--- Source data ---
########################################

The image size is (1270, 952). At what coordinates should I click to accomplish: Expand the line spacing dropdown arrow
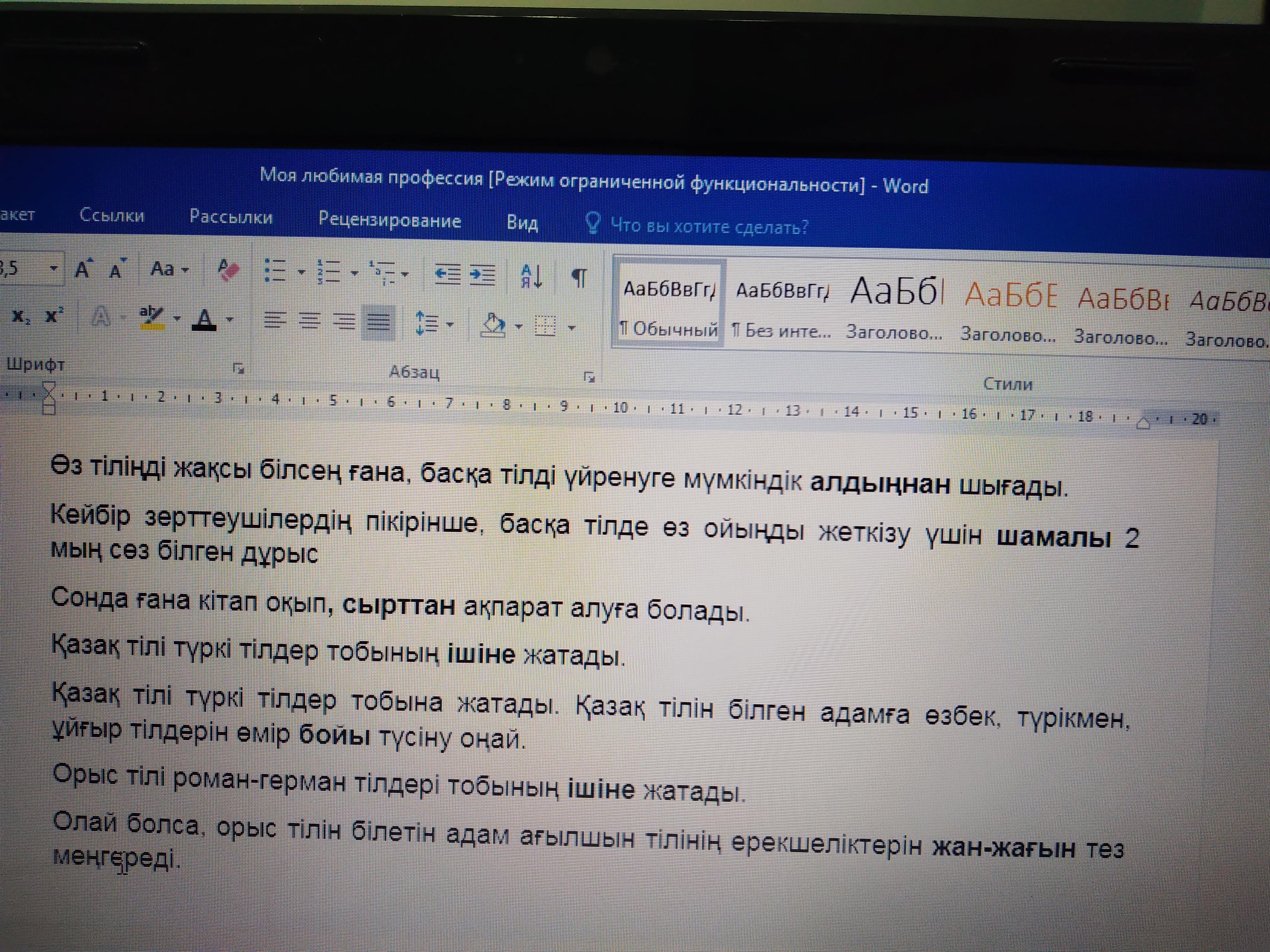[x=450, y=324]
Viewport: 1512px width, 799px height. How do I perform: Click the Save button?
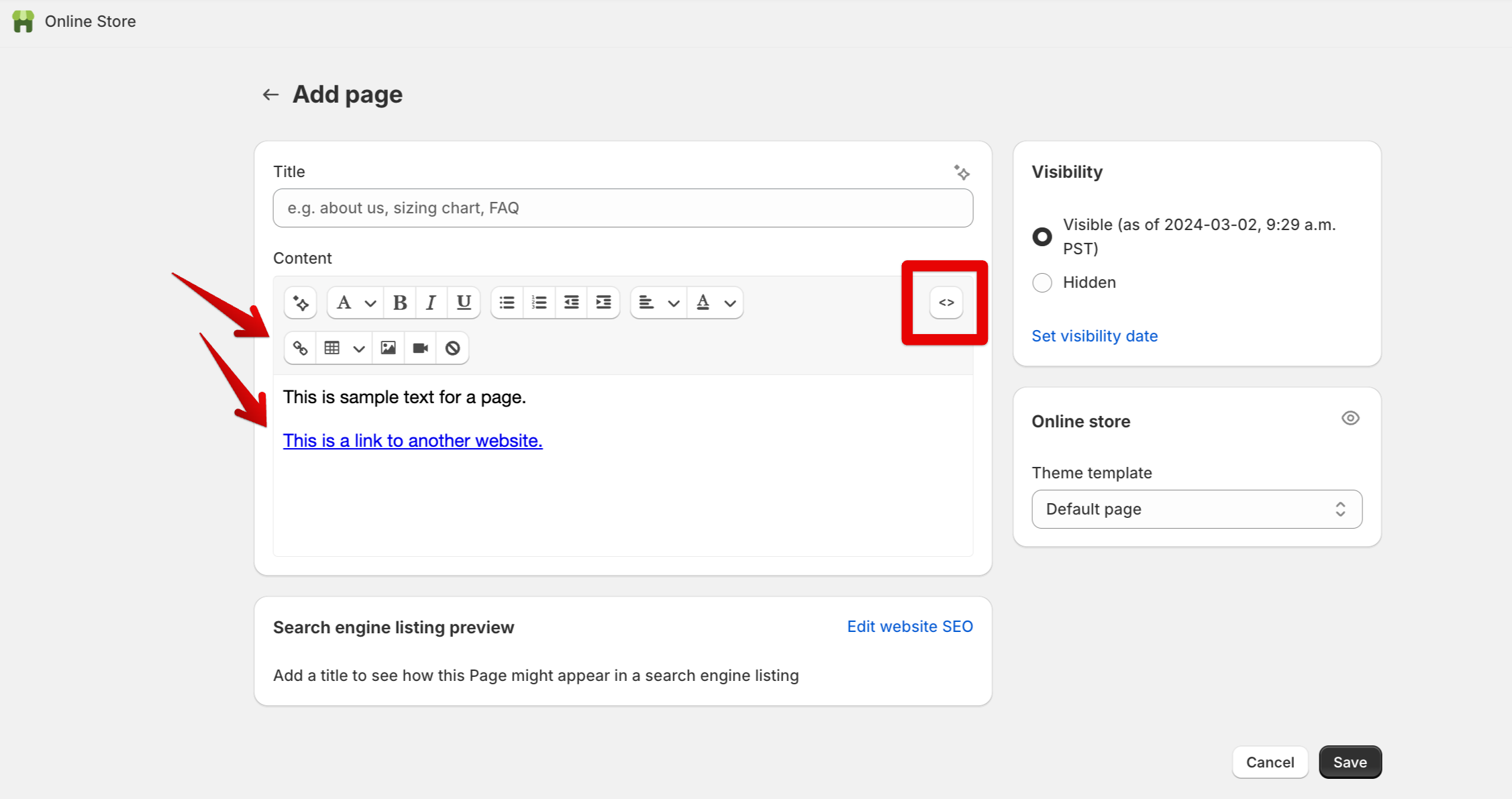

########################################

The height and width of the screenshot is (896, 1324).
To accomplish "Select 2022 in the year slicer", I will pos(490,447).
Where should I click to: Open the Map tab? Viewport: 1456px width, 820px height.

########################################

From the data above, retype only the lines starting with the line with "The image size" and going on through the line with "Viewport: 1512px width, 799px", exactly, leaving out the pictures.

The image size is (1270, 952). At what coordinates should I click to accomplish: Expand the line spacing dropdown arrow
[x=450, y=324]
Viewport: 1512px width, 799px height. How do I perform: Click the Save button?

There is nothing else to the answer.